Il demanda aussi où était le roi du lac,

— Il est allé combattre les monstres et n'est pas de retour.

Après quelques jours, Tchen songea que les siens étaient sans nouvelles et devaient mourir d'inquiétude. Il envoya donc son domestique avec une lettre. On avait appris chez lui le naufrage, sa femme et son fils portaient le deuil depuis plus d'un an. Ils surent ainsi qu'il n'était pas mort, mais doutaient qu'il revînt jamais de si loin. Six mois plus tard, il était là cependant, monté sur un cheval richement harnaché, portant un sac rempli de pierreries. Dès lors sa maison fut la plus riche qu'on eût jamais vue, et le luxe en était extraordinaire. Il tenait table ouverte, et son hospitalité était fastueuse. Si on lui demandait le récit de ses aventures, il s'exécutait sans rien dissimuler. Sept ou huit ans se passèrent ; il eut cinq autres fils. Un de ses amis d'enfance nommé Leang avait passé dix ans dans le sud, comme fonctionnaire, et revenait par le lac ; il rencontra une jonque peinte, aux balustrades ciselées, aux fenêtres rouges ; des sons légers d'orgues et de flûtes se répandaient comme une fumée. Une jeune fille ouvrit une fenêtre et s'accouda. Il aperçut alors, à l'intérieur, un jeune homme, assis, tête nue et jambes croisées ; auprès et au-dessus de lui, une jeune fille de seize ans ; ils échangeaient des caresses. Leang crut à quelque partie de plaisir, et comme la course des deux embarcations était presque égale, il resta en observation : il reconnut alors Tchen Meng-yun. Penché sur le bastingage, il l'appela à mi-voix. Tchen entendit, ordonna aux rameurs de stopper, et s'avançant sur la proue, pria Leang de passer. Il aperçut une table magnifiquement servie. Tchen ordonna de lui faire fête. Aussitôt des jeunes femmes offrirent à Leang le vin et le thé, parmi des montagnes de trésors inconnus.

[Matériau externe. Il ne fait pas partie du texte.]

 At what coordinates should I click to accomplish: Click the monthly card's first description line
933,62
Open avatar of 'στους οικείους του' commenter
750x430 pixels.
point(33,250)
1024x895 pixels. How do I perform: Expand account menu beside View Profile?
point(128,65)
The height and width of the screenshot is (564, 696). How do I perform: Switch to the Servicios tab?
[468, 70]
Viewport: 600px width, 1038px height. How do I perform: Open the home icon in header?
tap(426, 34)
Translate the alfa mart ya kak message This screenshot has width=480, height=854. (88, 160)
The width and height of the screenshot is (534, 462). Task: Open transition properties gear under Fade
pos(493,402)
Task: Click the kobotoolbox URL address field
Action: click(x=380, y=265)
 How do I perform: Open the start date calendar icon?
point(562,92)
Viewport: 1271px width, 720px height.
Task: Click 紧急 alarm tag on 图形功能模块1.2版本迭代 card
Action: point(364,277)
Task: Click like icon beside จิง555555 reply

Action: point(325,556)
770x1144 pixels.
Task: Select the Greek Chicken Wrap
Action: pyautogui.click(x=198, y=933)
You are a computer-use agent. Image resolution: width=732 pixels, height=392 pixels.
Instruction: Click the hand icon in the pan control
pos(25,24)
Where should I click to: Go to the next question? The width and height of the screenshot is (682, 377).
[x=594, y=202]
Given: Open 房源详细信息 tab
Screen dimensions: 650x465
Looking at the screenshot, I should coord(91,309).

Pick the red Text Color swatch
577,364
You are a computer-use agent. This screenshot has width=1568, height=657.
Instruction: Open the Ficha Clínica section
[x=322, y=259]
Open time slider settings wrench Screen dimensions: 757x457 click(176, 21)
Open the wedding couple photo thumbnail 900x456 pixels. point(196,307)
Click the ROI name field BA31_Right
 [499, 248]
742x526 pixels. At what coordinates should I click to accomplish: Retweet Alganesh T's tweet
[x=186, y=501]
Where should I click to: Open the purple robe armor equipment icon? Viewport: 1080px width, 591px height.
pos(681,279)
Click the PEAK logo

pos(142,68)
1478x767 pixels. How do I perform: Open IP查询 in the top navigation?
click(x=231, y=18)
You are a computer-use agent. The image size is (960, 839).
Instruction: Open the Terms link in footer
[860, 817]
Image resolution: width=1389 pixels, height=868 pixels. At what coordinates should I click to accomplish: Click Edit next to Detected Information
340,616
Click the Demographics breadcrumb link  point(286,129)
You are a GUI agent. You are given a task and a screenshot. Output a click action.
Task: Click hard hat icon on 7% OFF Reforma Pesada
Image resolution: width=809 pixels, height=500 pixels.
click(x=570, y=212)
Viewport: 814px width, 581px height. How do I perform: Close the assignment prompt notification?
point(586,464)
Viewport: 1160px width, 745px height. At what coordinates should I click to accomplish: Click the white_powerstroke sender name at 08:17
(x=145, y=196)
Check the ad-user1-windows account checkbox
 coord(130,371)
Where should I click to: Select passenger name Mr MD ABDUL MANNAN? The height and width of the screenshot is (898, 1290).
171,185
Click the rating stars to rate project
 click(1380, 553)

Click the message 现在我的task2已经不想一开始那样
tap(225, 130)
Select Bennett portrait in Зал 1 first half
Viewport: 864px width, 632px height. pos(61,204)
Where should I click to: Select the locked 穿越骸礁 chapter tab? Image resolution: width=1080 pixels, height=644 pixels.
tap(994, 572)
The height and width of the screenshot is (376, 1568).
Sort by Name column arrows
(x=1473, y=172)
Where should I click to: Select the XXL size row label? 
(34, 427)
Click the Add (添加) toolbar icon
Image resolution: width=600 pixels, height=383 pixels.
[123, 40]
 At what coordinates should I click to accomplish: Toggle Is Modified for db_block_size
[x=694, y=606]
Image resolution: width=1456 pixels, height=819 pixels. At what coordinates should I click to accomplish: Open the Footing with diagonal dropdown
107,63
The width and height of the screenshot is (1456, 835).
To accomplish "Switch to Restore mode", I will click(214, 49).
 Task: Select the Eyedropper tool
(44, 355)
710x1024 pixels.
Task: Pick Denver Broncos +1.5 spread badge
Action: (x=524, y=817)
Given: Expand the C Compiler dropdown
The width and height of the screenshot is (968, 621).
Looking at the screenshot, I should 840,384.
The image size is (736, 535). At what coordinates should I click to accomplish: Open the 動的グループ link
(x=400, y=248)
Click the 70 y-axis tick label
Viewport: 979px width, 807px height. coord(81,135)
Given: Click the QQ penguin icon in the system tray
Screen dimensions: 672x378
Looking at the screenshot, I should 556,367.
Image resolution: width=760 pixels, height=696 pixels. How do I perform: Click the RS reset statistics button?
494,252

— Vous êtes donc devenu bien riche, dit-il avec surprise, depuis dix ans que je ne vous ai vu ?

Tchen sourit.

— Vous m'avez connu pauvre ; en prenant de la peine, n'ai-je pu arriver ?

Il lui demanda aussi qui était sa compagne.

— C'est ma femme, dit-il.

De plus en plus surpris, Leang demanda où il se rendait ainsi avec toute sa maison.

— Vers l'ouest.

Leang voulut questionner encore, mais Tchen se hâta de commander la musique, et aussitôt ce fut un bruit qui empêcha tout entretien. Cependant comme Leang voyait partout de jolies filles, il feignit l'ivresse et cria :

— Monsieur Meng-yun, ne pourriez-vous me permettre de perdre mon âme un peu ?

— Mon ami, dit Tchen en souriant, vous êtes ivre. Mais voici une parure de femme que je veux donner à un vieil ami.

Et il fit apporter une perle énorme.

— Vous trouverez facilement à la vendre, ajouta-t-il, et cela vous montre que je ne suis pas avare.

Il prit congé là-dessus :

— Une petite affaire me presse et ne me permet pas de prolonger notre chère entrevue.

Il reconduisit Leang à son bord, puis fit larguer l'amarre et repartit à toute allure. Sitôt de retour, Leang courut chez Tchen qu'il trouva attablé avec des amis.

— Comment, s'écria-t-il, vous étiez hier sur le lac et vous voilà déjà arrivé ?

— Vous vous trompez.

Leang raconta, à l'admiration de tous, ce qu'il avait vu la veille. Tchen sourit.

— C'est une erreur. Comment pourrais-je me trouver en deux endroits à la fois ?

Personne n'y comprenait rien. À quatre-vingt-un ans Tchen mourait. Comme on allait l'ensevelir, on trouva son cercueil étonnamment léger : il était vide.